Pumping the brakes on RAS - negative regulators and death effectors of RAS

Abstract

Mutations that activate the RAS oncoproteins are common in cancer. However, aberrant upregulation of RAS activity often occurs in the absence of activating mutations in the RAS genes due to defects in RAS regulators. It is now clear that loss of function of Ras GTPase-activating proteins (RasGAPs) is common in tumors, and germline mutations in certain RasGAP genes are responsible for some clinical syndromes. Although regulation of RAS is central to their activity, RasGAPs exhibit great diversity in their binding partners and therefore affect signaling by multiple mechanisms that are independent of RAS. The RASSF family of tumor suppressors are essential to RAS-induced apoptosis and senescence, and constitute a barrier to RAS-mediated transformation. Suppression of RASSF protein expression can also promote the development of excessive RAS signaling by uncoupling RAS from growth inhibitory pathways. Here, we will examine how these effectors of RAS contribute to tumor suppression, through both RAS-dependent and RAS-independent mechanisms.

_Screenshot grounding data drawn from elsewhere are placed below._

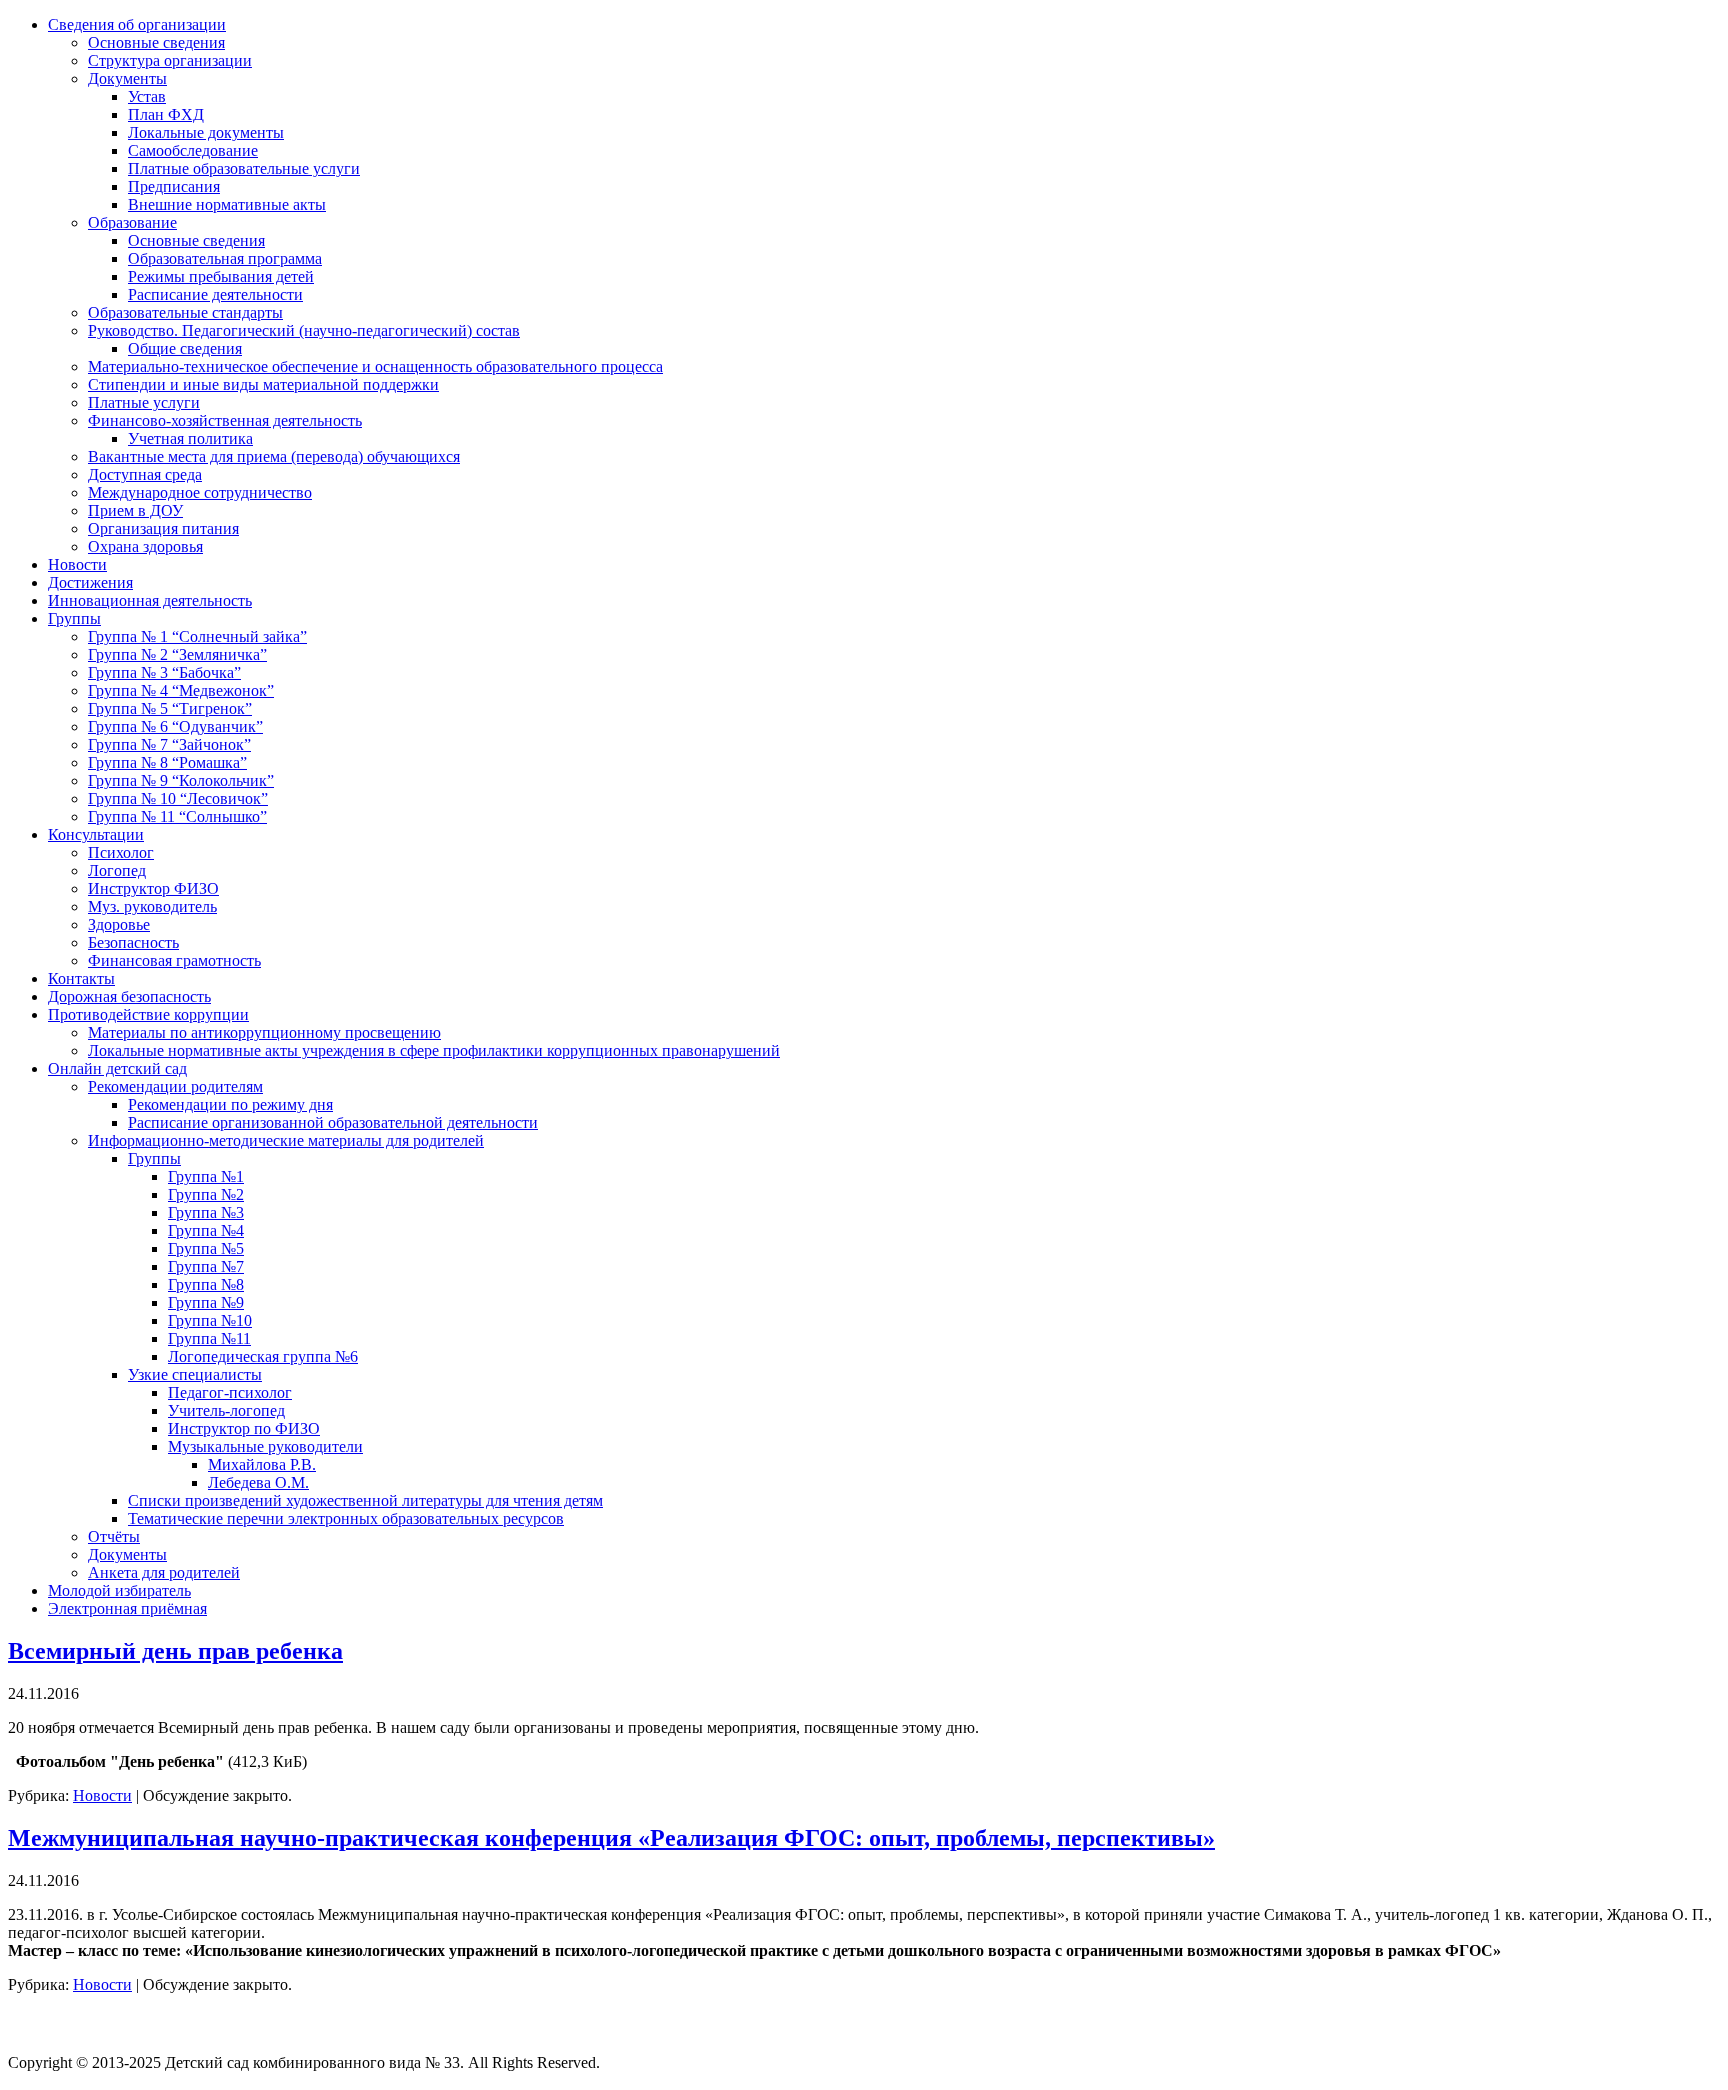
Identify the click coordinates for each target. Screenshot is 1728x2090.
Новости (102, 1795)
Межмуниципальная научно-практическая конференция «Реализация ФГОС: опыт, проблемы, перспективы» (611, 1838)
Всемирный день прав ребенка (175, 1651)
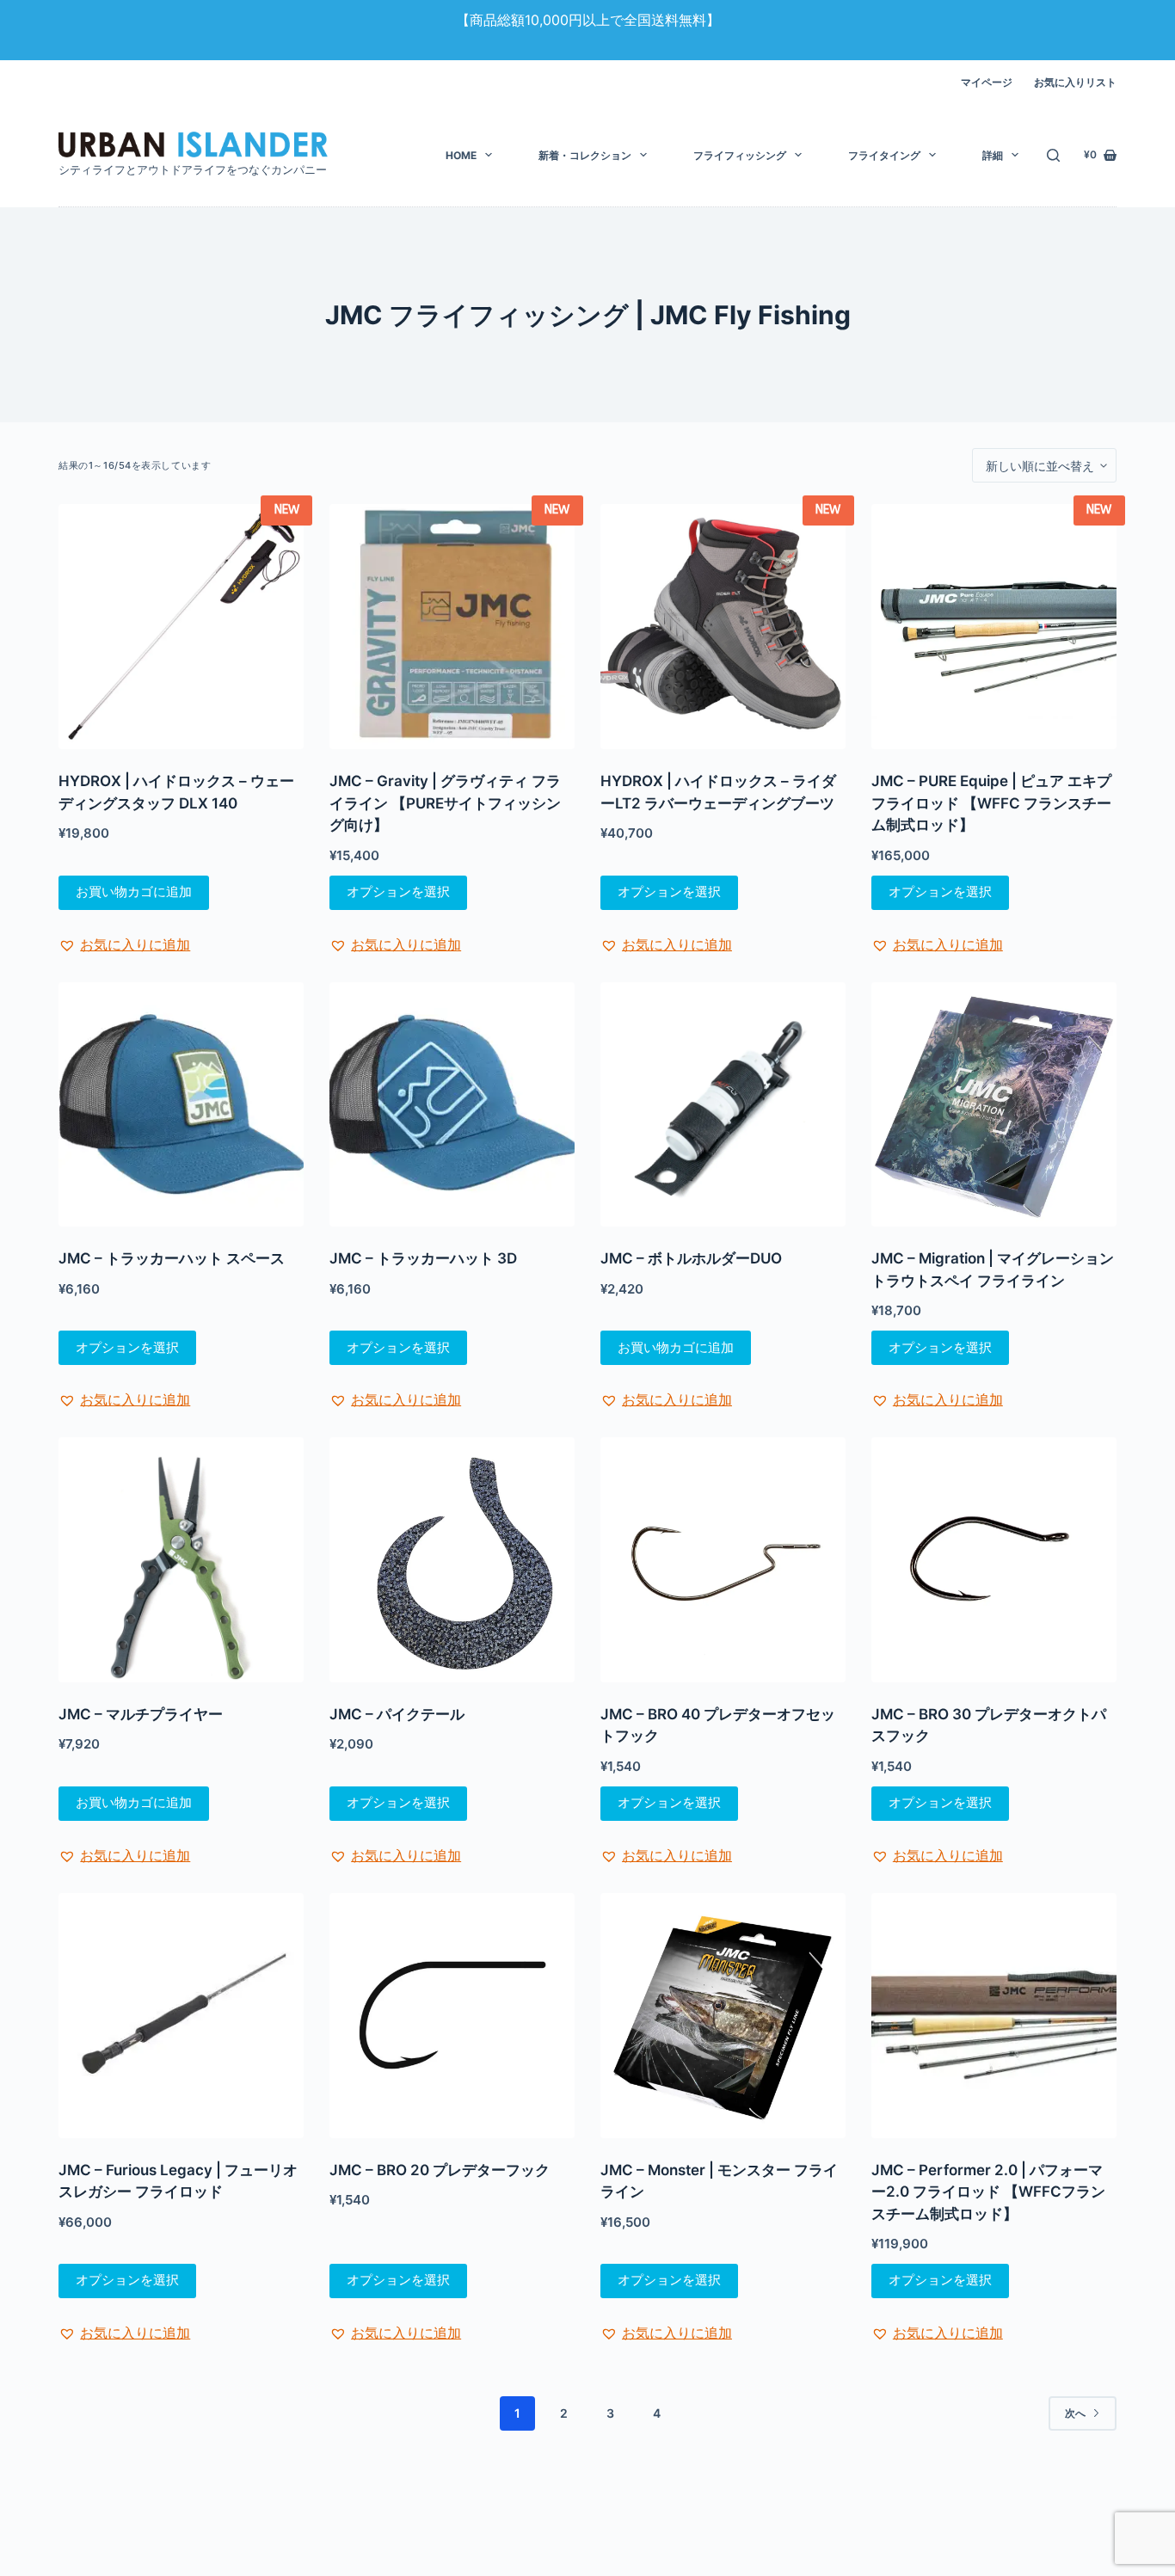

Keywords: DAB2IP; GAP; NF1; RAS; RASA1; RASAL2; RASSF.

Fig. 1.

Canonical RAS signaling. RAS is able to activate multiple signaling cascades regulating growth, survival and metabolism. The first downstream effector of RAS identified was the serine/threonine kinase RAF. Activation of RAF initiates the RAF–MEK–ERK kinase cascade. At its terminus, phosphorylated ERK (ERK1/2, also known as MAPK3 and MAPK1, respectively) translocates to the nucleus and activates transcription factors that promote cell cycle progression and inhibit apoptosis. Additionally, RAS can activate PI3K and promote PI3K-AKT signaling. AKT, also known as protein kinase B (PKB), phosphorylates and inhibits Bad, thus derepressing the anti-apoptotic proteins Bcl-2 and Bcl-XL. AKT also activates IκB kinase (IKK), which in turn phosphorylates IκB, thus resulting in the derepression of the anti-apoptotic transcription factor NFκB. NFκB translocates to the nucleus where it activates genes promoting cell survival, migration and EMT.

Fig. 2.

Domain organization of RasGAPs. All RasGAPs contain a GAP domain or GAP-related domain (RasGAP). Apart from that, the RasGAP family is quite diverse in terms of domain composition and arrangement. The GAP domain of RASA1 is at its C-terminus. C2 and plekstrin homology (PH) domains facilitate membrane binding, while the N-terminal SH2 and SH3 domains promote protein-protein interactions. NF1 contains a lipid-binding Sec14-PH module that targets it to membranes. This protein also contains a cysteine/serine-rich domain (CSRD), which can be phosphorylated to modulate NF1 function, and the C-terminal domain (CTD). As members of the SynGAP subfamily, DAB2IP and RASAL2 have N-terminal PH and C2 domains and a centrally located GAP domain. For DAB2IP, the period-like domain (PER) and proline-rich region (PR), which are responsible for binding to TNFR and transducing TNF-mediated apoptosis, are C-terminal to the GAP domain. At the extreme C-terminus lies the leucine zipper (LZ) domain.

Fig. 3.

Overview of DAB2IP activity in cancer. DAB2IP is involved in a variety of cellular processes that overall confer a tumor-suppressive phenotype. As a RasGAP, DAB2IP can directly inhibit RAS activity by facilitating the hydrolysis of RAS-GTP. This suppresses RAF–MEK–ERK and PI3K–AKT signaling. DAB2IP can also disrupt VEGFR-mediated activation of PI3K by directly binding to activated (phosphorylated) VEGFR. DAB2IP is phosphorylated in a TNF-dependent manner. Phosphorylated DAB2IP can activate pro-apoptotic ASK–JNK signaling and simultaneously suppress TNF-mediated activation of NFκB. DAB2IP can also directly bind PI3K and AKT, inhibiting their activity, and these interactions require DAB2IP phosphorylation.

Fig. 4.

Overview of RAS regulation and signaling through effector proteins. RAS is a small GTPase that functions as molecular switch controlling cell growth and survival. Activation and deactivation are controlled by two families of proteins, GEFs and GAPs, respectively. When active, RAS in turn activates pro-proliferative signaling cascades, such as PI3K–AKT, RAF–MEK–ERK and RalGDS. Conversely, RAS can induce apoptosis and senescence by binding a family of effector proteins called RASSF, which function to scaffold active RAS to pro-death proteins, such as the MST kinase and BAX. At least one member of the RASSF family binds to a RasGAP, suggesting that RASSF proteins may directly facilitate the RAS-RasGAP interaction in a feedback mechanism (red box).